═══ LISTED ENTRIES

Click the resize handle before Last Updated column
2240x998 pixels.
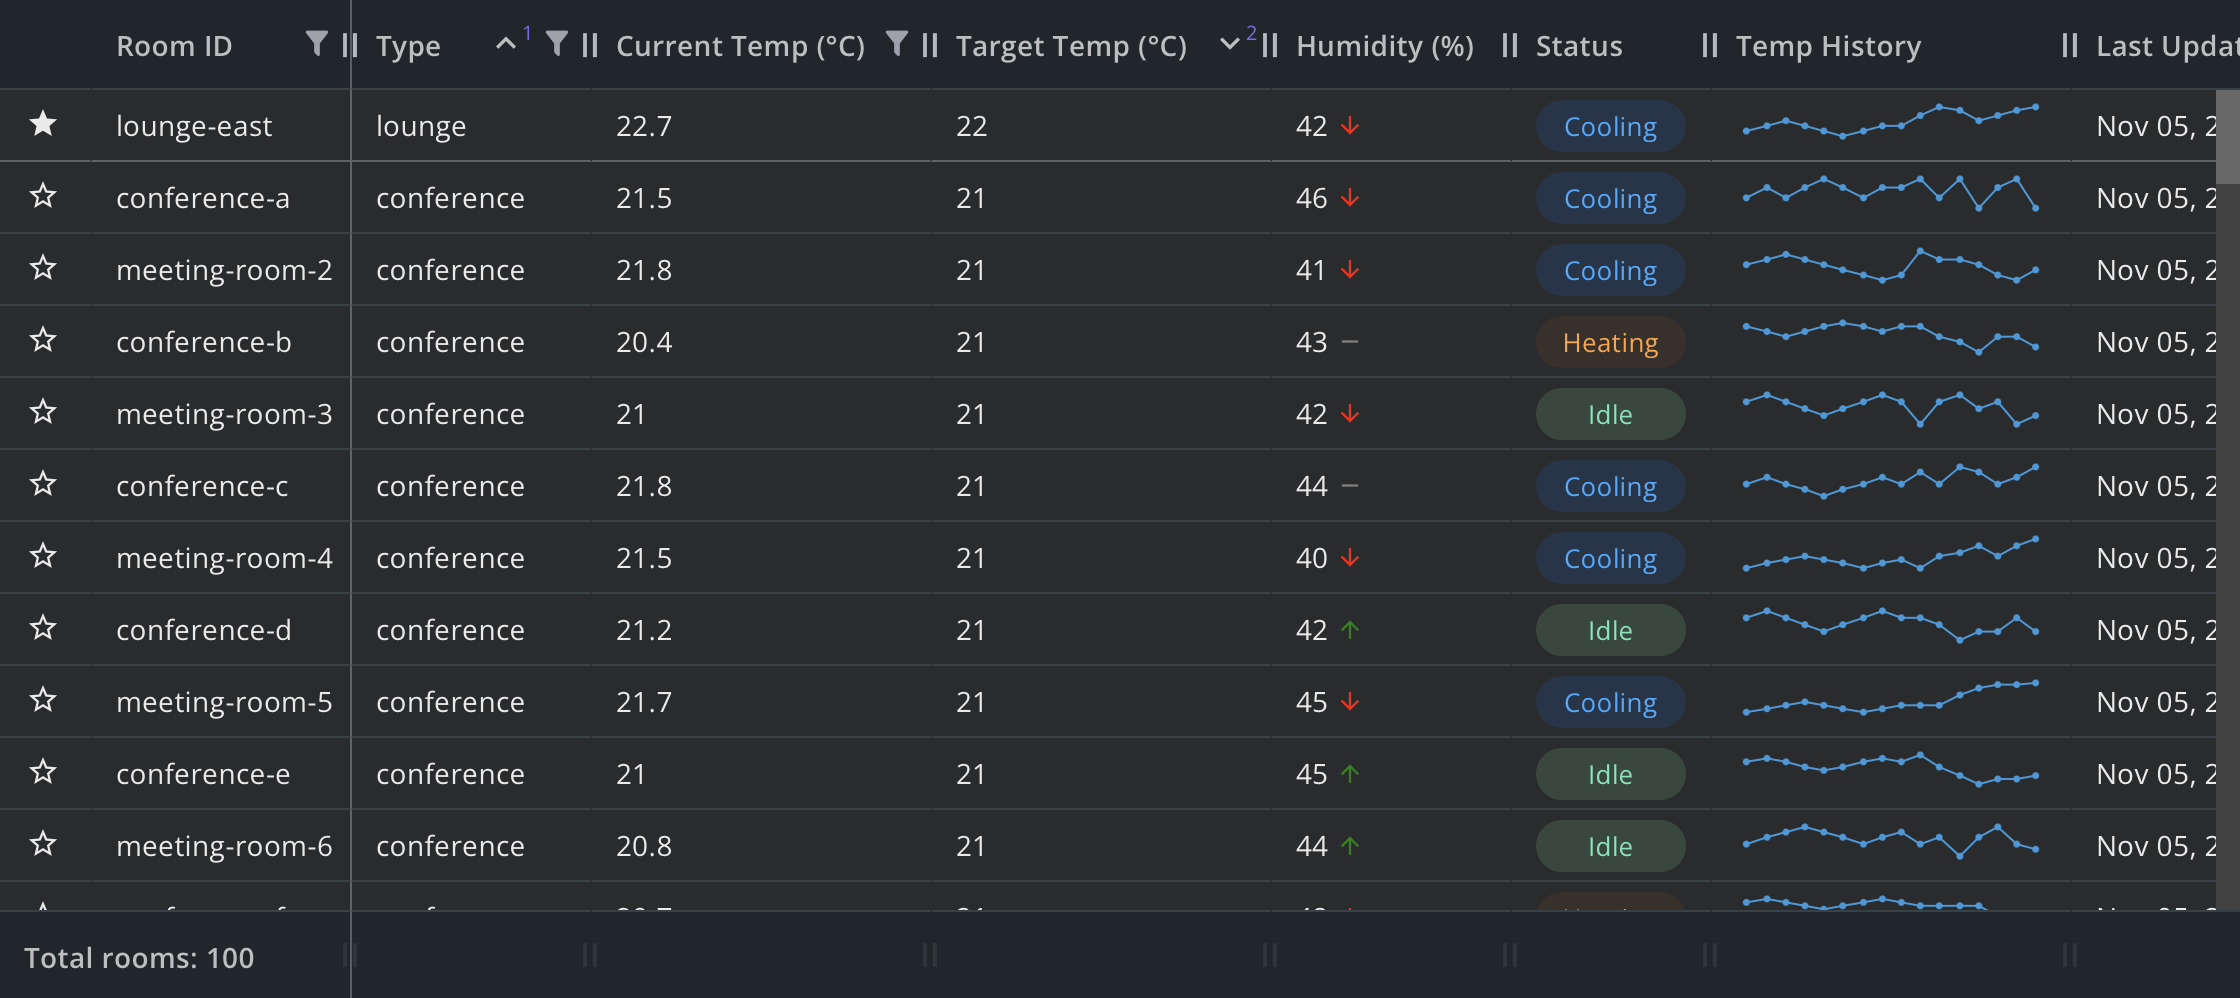(2070, 46)
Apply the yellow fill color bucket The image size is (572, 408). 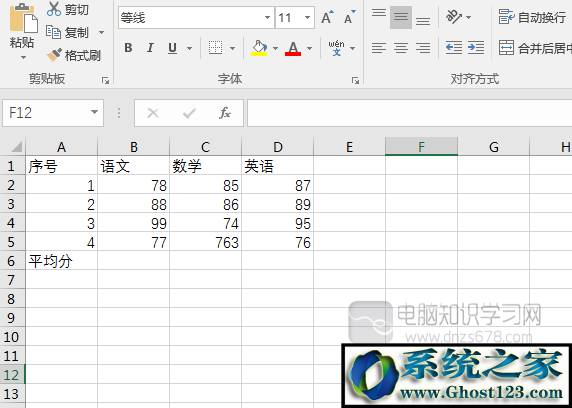259,48
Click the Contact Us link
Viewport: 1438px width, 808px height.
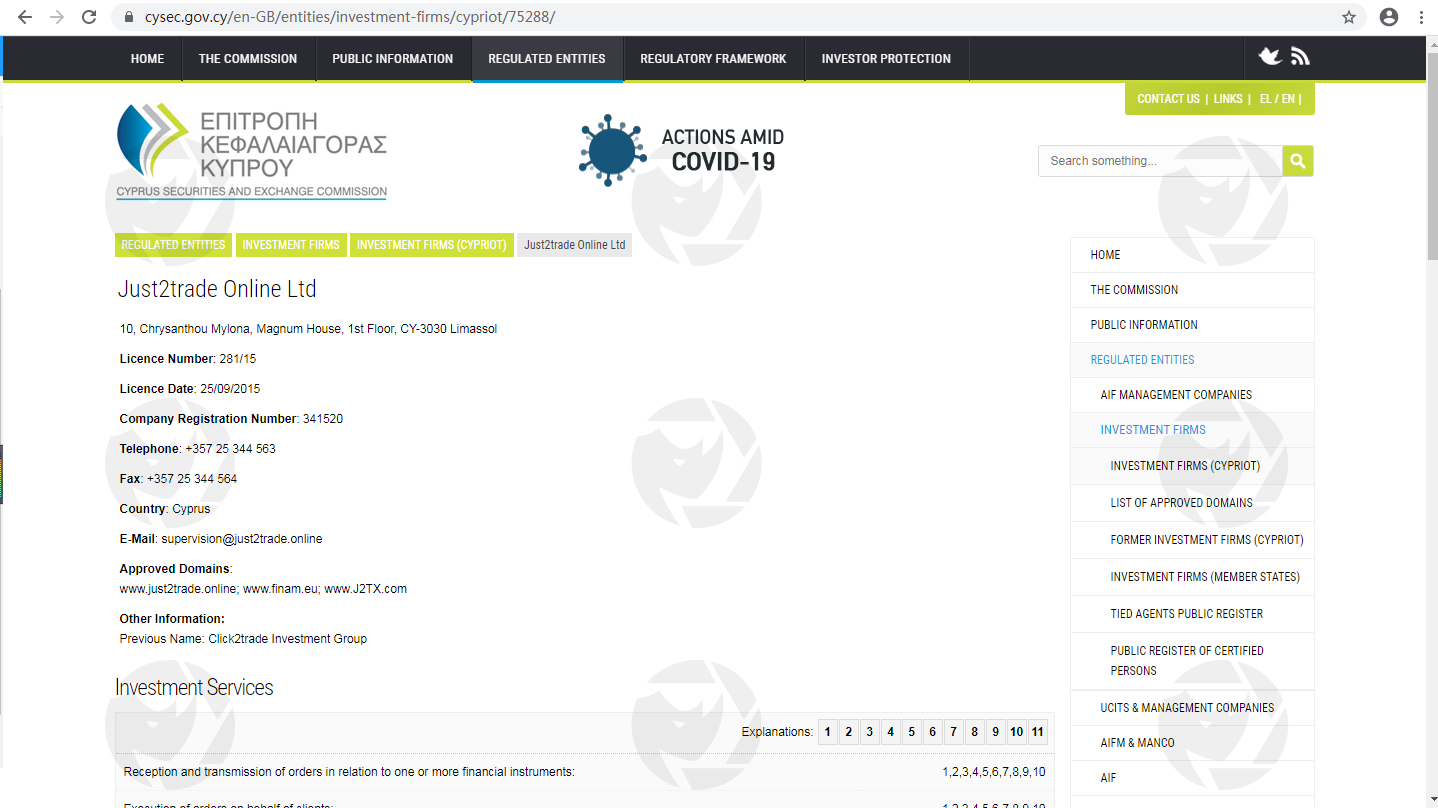tap(1168, 99)
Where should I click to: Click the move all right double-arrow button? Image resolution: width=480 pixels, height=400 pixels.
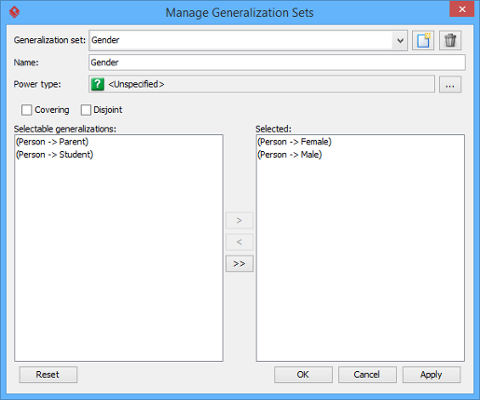(239, 264)
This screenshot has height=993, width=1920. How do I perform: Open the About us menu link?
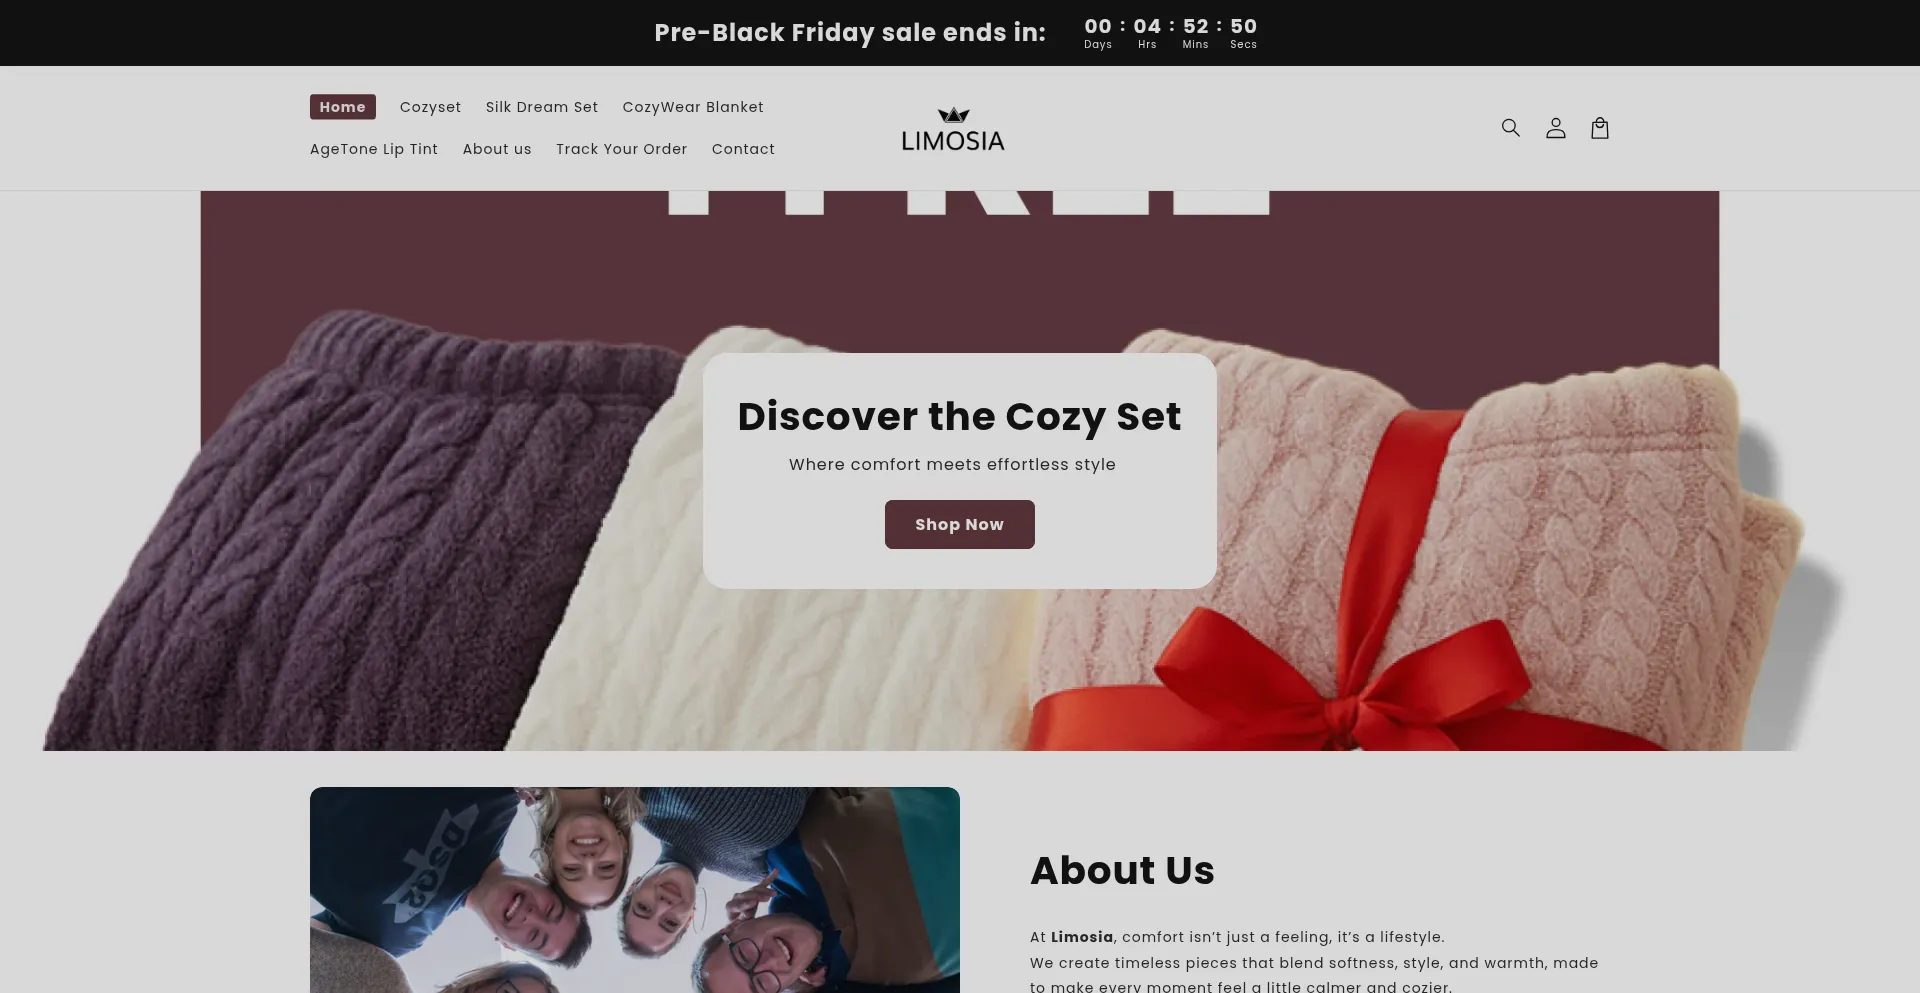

══════

> WHAT YOU WILL DO: Return, verbatim, the lines above from the one containing "Click the Contact Us link" through the last line, inclusive. Leave the pictures out of your answer.

> EXERCISE SOLUTION:
Click the Contact Us link
Viewport: 1438px width, 808px height.
tap(1168, 99)
Where should I click to: Click the move all right double-arrow button? Image resolution: width=480 pixels, height=400 pixels.
(239, 264)
This screenshot has height=993, width=1920. How do I perform: Open the About us menu link?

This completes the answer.